In der Debatte um Kontingente für Bürgerkriegsflüchtlinge haben Vertreter von SPD und die Flüchtlingsorganisation Pro Asyl eine Obergrenze für die Aufnahme abgelehnt. Kontingente seien eine durchaus sinnvolle Ergänzung des Asylverfahrens, weil die Flüchtlinge nicht lebensgefährliche Wege auf sich nehmen müssten, erklärte Pro Asyl am Montag. Sie ersetzten das individuelle Asylrecht aber nicht. Aus der CSU kamen demgegenüber bereits konkrete Zahlen für eine Obergrenze. Der Innenpolitiker Stephan Mayer (CSU) sagte der "Welt" (Montagsausgabe), die Marke von 500.000 Menschen pro Jahr dürfe nicht überschritten werden. Auch der Zentralrat der Juden plädierte für eine Obergrenze bei der Flüchtlingsaufnahme.

Die Spitzen der Koalition hatten Anfang November vereinbart, mit der Türkei über Kontingente für Bürgerkriegsflüchtlinge aus Syrien zu verhandeln. Gänzlich neu wäre eine solche Lösung nicht. Der Bund hatte in den vergangenen Jahren bereits 20.000 Syrer über Kontingente nach Deutschland geholt. Fast genauso viele kamen zusätzlich über Aufnahmeprogramme der Bundesländer. Parallel kamen syrische Flüchtlinge aber auch weiter die Mittelmeer- oder Balkanroute in die Bundesrepublik.

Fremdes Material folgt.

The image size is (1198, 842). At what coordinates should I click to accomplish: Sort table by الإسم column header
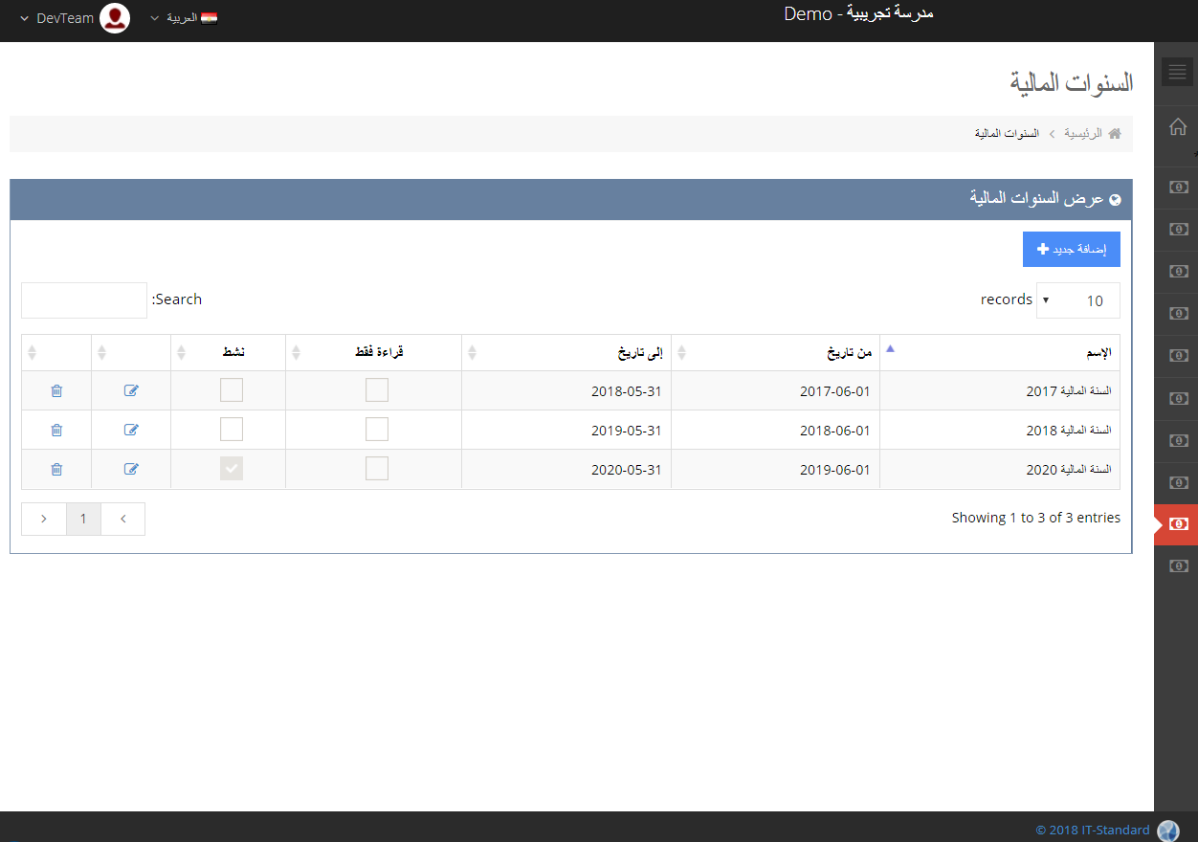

Die Frage, was mit diesen Flüchtlingen bei einem großen Kontingent geschehen soll, lässt nun die Debatte um eine Obergrenze wieder aufflammen. Erst am Wochenende bekräftigte die CSU auf ihrem Parteitag ihre Forderung danach. Der CSU-Bundestagsabgeordnete Mayer sagte der "Bild"-Zeitung (Montagsausgabe), dauerhaft müsse die Zahl der Menschen, die Deutschland im Rahmen der Genfer Flüchtlingskonvention aufnimmt, deutlich unter 500.000 pro Jahr liegen.

Bundeskanzlerin Angela Merkel (CDU) lehnte die Festlegung einer Obergrenze dagegen klar ab. Ein Sprecher des Bundesinnenministeriums betonte in der Tageszeitung "Die Welt": "Beim Grundrecht auf Asyl für politisch Verfolgte gibt es keine Obergrenze." Man befürworte ausschließlich Kontingente für jene Menschen, die den Flüchtlingsstatus nach der Genfer Konvention oder sogenannten subsidiären Schutz erhalten, weil ihnen in ihrer Heimat ein ernsthafter Schaden droht. Dazu zählen jeweils die Syrer.

Bundesinnenminister Thomas de Maizière (CDU) hatte dafür plädiert, im Falle von Kontingenten weitere Bürgerkriegsflüchtlinge abzuweisen und notfalls in sogenannte sichere Häfen in andere Länder zu bringen. Pro Asyl hält dies für schwer möglich. Damit würden die Europäische Menschenrechtskonvention und die Genfer Flüchtlingskonvention, die ein Recht auf Prüfung des Asylantrags garantieren, faktisch außer Kraft gesetzt, erklärte die Organisation.

Der CDU-Außenpolitiker Elmar Brok sieht in Kontingenten die Chance für eine Reduzierung der Flüchtlingszahlen. Es würden "konkrete" Verhandlungen mit der Türkei geführt, sagte Brok, der den Auswärtigen Ausschuss im Europaparlament leitet. Es entstehe so eine Chance für Flüchtlinge, legal und sicher in die EU zu gelangen. Zuerst seien jedoch Länder wie die Türkei und der Libanon gefordert, weniger Menschen hinauszulassen, unterstrich Brok. Europa solle "eigentlich nur das Ventil" sein, wenn der Druck sehr hoch werde.

Die Forderung nach einer Begrenzung der Flüchtlingszahlen kam unterdessen auch vom Zentralrat der Juden. "Über kurz oder lang werden wir um Obergrenzen nicht herumkommen", sagte Präsident Josef Schuster der "Welt". Zur Begründung führte er Probleme bei der Integration an. Wenn es so weitergehe, werde die Vermittlung von Werten immer schwieriger. "Viele der Flüchtlinge fliehen vor dem Terror des 'Islamischen Staates' und wollen in Frieden und Freiheit leben, gleichzeitig aber entstammen sie Kulturen, in denen der Hass auf Juden und die Intoleranz ein fester Bestandteil ist", sagte Schuster.

Die SPD-Bundestagsabgeordnete Eva Högl lehnte diese Forderung ab. Weder Grundgesetz noch Genfer Flüchtlingskonvention entschieden danach, aus welchem Kulturkreis jemand kommt, sondern nur, "ob er oder sie Schutz braucht", sagte die stellvertretende Fraktionsvorsitzende dem "Tagesspiegel" (Dienstagsausgabe).